Four months after that brief shutout — and nearly three full years since his last MLB appearance — Sanchez finally took the mound again and pitched one shutout inning for the Double A Pensacola Blue Wahoos on Sept. 12.

“I know I didn’t feel 100 percent,” Sanchez said, “but I was very happy with the fact that I was out there.”

Right-handed pitcher Sixto Sanchez throws a pitch for the Double A Pensacola Blue Wahoos on Tuesday, Sept. 12, 2023, in Pensacola, Florida. Courtesy of Pensacola Blue Wahoos
Right-handed pitcher Sixto Sanchez throws a pitch for the Double A Pensacola Blue Wahoos on Tuesday, Sept. 12, 2023, in Pensacola, Florida. Courtesy of Pensacola Blue Wahoos

‘He can feel good about himself’

Fast forward to this spring, and Sanchez now feels close to 100 percent. He is still working on building up his velocity and still getting to a point where he is fully confident in all of his pitches.

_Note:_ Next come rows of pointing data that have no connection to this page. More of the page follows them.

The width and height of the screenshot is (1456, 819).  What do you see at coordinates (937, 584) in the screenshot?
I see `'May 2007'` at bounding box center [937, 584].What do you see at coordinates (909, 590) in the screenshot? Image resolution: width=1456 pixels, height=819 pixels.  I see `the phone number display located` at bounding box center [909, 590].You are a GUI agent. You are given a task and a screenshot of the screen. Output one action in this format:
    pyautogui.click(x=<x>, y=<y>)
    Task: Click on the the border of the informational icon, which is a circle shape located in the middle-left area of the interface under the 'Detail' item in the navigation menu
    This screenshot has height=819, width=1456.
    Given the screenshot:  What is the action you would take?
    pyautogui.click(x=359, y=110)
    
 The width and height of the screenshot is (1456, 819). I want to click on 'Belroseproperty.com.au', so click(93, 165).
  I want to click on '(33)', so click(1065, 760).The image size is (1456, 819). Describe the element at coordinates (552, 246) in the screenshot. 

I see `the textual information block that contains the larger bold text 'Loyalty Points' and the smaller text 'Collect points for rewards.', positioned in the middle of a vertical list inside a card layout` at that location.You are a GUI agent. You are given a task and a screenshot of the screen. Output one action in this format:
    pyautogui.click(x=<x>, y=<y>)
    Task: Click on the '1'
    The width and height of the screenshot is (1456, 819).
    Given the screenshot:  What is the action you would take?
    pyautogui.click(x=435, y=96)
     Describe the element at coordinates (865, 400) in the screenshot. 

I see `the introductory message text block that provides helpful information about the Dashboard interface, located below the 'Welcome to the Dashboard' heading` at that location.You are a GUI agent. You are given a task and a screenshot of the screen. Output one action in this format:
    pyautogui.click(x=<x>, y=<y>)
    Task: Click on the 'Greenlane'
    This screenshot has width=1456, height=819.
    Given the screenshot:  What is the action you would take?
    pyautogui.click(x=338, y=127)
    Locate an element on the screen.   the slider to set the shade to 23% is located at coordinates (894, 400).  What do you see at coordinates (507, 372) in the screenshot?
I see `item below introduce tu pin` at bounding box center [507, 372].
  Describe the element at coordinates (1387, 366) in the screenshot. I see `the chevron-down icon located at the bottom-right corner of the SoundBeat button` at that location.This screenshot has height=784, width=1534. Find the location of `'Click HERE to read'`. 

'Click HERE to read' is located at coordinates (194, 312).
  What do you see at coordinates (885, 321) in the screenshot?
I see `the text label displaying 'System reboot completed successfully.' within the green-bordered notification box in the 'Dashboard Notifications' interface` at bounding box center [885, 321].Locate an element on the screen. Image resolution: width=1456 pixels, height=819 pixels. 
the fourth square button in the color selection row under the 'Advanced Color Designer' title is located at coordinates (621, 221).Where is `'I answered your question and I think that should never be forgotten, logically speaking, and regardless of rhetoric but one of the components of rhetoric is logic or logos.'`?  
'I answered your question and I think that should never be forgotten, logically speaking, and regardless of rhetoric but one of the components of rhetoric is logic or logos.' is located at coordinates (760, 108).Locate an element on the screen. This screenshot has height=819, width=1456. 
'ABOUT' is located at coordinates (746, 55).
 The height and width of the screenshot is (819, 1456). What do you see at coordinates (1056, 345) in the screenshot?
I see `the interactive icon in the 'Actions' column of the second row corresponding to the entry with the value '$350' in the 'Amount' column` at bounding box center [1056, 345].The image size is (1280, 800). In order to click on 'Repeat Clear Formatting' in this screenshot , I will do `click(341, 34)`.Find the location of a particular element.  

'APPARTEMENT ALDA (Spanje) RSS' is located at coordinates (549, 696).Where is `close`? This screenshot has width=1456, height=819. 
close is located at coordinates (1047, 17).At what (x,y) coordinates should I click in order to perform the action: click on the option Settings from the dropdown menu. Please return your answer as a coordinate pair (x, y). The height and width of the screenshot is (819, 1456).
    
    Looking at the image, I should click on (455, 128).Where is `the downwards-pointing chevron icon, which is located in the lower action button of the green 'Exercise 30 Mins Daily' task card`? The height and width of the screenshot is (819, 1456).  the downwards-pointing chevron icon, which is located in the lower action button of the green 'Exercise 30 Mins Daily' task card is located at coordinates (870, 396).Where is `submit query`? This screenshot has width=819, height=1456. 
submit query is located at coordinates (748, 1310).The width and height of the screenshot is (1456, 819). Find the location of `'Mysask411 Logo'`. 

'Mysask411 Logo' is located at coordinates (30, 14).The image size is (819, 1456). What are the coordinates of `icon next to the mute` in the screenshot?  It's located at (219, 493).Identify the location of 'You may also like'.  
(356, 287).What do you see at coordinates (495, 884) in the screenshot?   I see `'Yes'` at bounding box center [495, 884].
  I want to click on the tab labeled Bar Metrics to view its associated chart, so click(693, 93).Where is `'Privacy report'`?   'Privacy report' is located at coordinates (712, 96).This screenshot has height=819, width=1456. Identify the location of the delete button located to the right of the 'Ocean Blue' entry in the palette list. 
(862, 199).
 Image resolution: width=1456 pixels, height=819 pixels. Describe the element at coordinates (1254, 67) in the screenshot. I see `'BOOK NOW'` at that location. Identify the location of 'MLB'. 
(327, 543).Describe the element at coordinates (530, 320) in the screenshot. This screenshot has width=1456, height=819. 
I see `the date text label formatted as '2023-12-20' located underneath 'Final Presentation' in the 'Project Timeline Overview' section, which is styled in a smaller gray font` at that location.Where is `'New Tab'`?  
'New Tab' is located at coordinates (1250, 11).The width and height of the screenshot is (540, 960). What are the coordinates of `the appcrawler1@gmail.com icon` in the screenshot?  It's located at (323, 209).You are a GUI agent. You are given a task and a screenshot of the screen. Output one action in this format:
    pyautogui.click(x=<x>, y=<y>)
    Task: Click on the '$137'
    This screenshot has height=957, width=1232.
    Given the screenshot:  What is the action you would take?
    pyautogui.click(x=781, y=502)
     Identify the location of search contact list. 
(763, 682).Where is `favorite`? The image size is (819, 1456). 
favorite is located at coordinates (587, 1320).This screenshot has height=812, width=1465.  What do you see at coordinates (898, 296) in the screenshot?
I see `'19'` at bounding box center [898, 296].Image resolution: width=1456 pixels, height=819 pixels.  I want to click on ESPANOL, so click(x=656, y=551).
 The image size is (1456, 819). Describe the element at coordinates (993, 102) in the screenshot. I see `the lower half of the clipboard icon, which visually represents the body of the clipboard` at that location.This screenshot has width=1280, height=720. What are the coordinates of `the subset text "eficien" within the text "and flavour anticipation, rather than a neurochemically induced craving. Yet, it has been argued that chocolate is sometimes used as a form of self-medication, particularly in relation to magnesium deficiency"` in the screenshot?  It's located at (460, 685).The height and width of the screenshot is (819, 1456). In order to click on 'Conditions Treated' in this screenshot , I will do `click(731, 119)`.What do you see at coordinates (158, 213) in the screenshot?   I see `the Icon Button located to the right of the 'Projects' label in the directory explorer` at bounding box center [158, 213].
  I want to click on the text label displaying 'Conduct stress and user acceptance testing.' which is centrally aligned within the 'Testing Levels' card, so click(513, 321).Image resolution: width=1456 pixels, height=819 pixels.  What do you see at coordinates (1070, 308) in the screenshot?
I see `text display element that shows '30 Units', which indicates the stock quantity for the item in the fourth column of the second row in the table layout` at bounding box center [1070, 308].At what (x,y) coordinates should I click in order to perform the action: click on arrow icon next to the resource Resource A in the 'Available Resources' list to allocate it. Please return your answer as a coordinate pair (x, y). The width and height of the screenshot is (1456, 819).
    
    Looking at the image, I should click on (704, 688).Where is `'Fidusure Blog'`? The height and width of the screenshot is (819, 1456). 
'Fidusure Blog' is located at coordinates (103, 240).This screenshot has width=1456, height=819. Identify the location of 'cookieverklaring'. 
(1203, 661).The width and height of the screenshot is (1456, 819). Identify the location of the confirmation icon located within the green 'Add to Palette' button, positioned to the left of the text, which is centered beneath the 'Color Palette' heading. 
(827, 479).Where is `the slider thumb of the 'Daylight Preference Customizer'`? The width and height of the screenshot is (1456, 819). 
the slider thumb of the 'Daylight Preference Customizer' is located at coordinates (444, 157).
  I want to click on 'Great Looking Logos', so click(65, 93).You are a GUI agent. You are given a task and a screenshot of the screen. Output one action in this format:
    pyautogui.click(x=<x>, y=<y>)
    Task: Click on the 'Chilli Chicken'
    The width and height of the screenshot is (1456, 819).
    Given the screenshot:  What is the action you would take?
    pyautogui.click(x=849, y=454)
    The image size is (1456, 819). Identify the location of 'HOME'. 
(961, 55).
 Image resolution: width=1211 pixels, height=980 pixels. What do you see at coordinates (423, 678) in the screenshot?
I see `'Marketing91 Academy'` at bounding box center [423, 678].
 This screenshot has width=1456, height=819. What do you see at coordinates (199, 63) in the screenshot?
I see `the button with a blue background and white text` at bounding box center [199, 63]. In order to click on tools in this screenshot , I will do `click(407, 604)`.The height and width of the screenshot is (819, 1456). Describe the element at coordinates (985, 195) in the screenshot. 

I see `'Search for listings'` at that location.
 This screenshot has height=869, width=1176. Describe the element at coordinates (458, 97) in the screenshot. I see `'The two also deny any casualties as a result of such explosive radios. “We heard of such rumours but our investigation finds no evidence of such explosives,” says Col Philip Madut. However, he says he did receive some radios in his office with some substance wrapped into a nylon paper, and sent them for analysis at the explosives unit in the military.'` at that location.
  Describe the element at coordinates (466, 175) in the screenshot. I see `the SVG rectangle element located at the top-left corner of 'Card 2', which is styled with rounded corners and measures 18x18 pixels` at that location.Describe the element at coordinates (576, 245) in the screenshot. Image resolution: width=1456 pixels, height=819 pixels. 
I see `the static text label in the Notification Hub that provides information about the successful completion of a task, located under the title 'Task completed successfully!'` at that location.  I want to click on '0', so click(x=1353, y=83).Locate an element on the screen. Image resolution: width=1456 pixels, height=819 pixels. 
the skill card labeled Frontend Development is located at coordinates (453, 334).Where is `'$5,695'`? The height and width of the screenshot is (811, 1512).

But Saturday provided a glimpse of what could be his return.

His shoulder shimmy after big plays returned. He didn’t let a rough bullpen session in which he felt “weird” and his pitches weren’t landing where he wanted faze him before getting on the mound.

And then 14 pitches later, Sanchez walked off the mound with his head held high.

“I think the most important thing is he made it through,” said veteran catcher Curt Casali, who was behind home plate for Sanchez’s inning. “No baserunners. Early contact. A punchout at the end. He can feel good about himself. I don’t know his entire history. I’m still getting to know him, but he looked confident out there. He looked like he was having fun. He had a smile on his face. At the end of the day, that’s all you can hope for.”

Sanchez’s first pitch on Saturday to Iglesias clocked in at just 88.7 mph. He then threw three consecutive changeups, the last of which Iglesias sent to right fielder Avisail Garcia for a flyout.

Against Kohlwey, Sanchez started with a 79.4 mph curveball for Strike 1 before throwing a 92.4 mph fastball, three consecutive changeups and then two more fastballs — this time at 95.2 and 95.3 mph — with the final heater ending the at-bat with a popup.

“Once I was a little more loose,” Sanchez said, “I started getting there, 94-95, feeling confident and feeling well, too. So I believe in the near future, once I keep growing that confidence, I’m going to throw a little harder.”

Sanchez then needed three pitches to strike out Stewart and end his return outing. He started with a pair of fastballs — 94.5 and 93 mph — before freezing Stewart with a curveball for the strikeout.

“He’s worked hard to get back here,” Schumaker said. “A lot of people have been wondering when that was going to happen. To see it finally happen was special. Hopefully, he keeps trending that way.”

Sanchez called his return to the mound a “feeling of greatness.” But he also knows it’s just the latest step in the long road back. With the clock ticking, Sanchez doesn’t want that feeling to fade away.

“I’m going to continue preparing myself,” Sanchez said, “and go out there again.”